Owen Jones — a Corbyn supporter who recently wrote a column for The Guardian arguing, “there’s no excuse for the left to pretend [anti-Semitism] doesn’t exist within its own ranks” — believes Corbyn “doesn’t even have a trace of anti-Semitism” in him. In the same blog post he continued, “Abhorring racism and anti-Semitism is absolutely central to his whole political DNA.”

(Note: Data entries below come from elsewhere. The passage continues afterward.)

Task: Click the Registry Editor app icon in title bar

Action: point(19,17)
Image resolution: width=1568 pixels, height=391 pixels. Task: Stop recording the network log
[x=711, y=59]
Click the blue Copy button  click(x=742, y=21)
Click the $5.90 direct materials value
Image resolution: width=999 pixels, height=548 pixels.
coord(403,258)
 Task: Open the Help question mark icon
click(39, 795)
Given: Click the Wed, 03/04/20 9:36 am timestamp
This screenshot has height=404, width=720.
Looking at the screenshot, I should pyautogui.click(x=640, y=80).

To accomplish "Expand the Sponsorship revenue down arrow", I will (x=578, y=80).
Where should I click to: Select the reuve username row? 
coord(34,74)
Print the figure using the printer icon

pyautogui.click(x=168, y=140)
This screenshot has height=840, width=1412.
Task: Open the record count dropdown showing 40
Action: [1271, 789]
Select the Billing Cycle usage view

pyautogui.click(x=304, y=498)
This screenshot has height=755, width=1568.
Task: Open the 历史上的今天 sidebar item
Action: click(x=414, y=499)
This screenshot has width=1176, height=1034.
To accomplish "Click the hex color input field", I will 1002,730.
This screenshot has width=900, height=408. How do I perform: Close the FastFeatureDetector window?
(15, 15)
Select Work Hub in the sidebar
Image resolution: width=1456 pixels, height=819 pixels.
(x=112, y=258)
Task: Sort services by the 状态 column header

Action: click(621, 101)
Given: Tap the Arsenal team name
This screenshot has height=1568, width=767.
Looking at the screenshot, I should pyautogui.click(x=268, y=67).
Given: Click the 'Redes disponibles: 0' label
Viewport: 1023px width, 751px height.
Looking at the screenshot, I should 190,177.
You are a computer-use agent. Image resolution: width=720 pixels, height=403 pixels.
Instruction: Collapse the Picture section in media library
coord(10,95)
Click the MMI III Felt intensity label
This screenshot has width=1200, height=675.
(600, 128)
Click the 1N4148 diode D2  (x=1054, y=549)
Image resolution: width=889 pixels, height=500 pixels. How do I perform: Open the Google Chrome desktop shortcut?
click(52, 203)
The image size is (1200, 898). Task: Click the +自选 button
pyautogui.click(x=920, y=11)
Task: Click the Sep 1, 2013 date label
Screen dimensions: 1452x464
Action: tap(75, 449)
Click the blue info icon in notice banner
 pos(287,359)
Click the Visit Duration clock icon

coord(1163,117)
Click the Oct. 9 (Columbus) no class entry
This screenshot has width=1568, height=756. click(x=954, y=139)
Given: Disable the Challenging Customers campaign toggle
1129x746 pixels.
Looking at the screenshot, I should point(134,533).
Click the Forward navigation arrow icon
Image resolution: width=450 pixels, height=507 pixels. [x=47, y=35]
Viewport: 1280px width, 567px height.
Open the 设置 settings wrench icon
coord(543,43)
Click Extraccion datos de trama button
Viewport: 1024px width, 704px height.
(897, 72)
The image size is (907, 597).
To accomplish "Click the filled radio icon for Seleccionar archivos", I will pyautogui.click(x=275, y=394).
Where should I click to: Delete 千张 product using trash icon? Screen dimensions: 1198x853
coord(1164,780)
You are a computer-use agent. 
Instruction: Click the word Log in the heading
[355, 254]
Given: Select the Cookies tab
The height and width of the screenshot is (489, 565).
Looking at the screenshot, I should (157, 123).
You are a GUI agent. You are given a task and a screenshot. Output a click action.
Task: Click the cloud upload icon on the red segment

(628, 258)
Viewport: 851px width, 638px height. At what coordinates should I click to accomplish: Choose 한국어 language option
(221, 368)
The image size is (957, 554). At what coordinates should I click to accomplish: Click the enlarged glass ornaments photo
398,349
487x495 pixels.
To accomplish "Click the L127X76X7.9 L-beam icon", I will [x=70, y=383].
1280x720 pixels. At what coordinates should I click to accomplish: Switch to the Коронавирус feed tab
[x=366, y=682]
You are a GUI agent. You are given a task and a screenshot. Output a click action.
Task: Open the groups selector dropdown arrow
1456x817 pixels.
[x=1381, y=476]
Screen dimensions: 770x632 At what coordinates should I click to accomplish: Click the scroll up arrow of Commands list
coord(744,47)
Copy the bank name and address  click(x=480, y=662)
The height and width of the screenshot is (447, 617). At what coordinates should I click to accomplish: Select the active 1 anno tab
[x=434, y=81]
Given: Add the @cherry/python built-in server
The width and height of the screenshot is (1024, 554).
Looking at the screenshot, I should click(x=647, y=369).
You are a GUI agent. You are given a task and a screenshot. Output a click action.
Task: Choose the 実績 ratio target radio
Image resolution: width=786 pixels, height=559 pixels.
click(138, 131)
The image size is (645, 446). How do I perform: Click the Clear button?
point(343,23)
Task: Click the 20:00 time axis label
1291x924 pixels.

“It’s feeble,” Kamm said, “It’s Corbyn’s politics, not his personal psychology, that’s at issue.” His impression is that “Corbyn’s lack of interest in the concerns of British Jewry and his long association with extremists augur badly. To me, his campaign is not consistent with the values of pluralism and secularism, or with the broad traditions of the Labour Party.”
Jeremy Corbyn, was unable to respond to questions from the Forward in time for this article. Previously, Corbyn has said that he has “no recollection” of donating to Deir Yassin Remembered and that Eisen’s “position on the Holocaust is wrong and reprehensible.” As for referring to Hamas and Hezbollah as ‘friends’ and Salah as a ‘very honored citizen,’ this was “diplomatic language in the context of dialogue, not an endorsement of a particular set of views.”
In the coming months, his actions will speak louder than either his words — or any of his previous actions.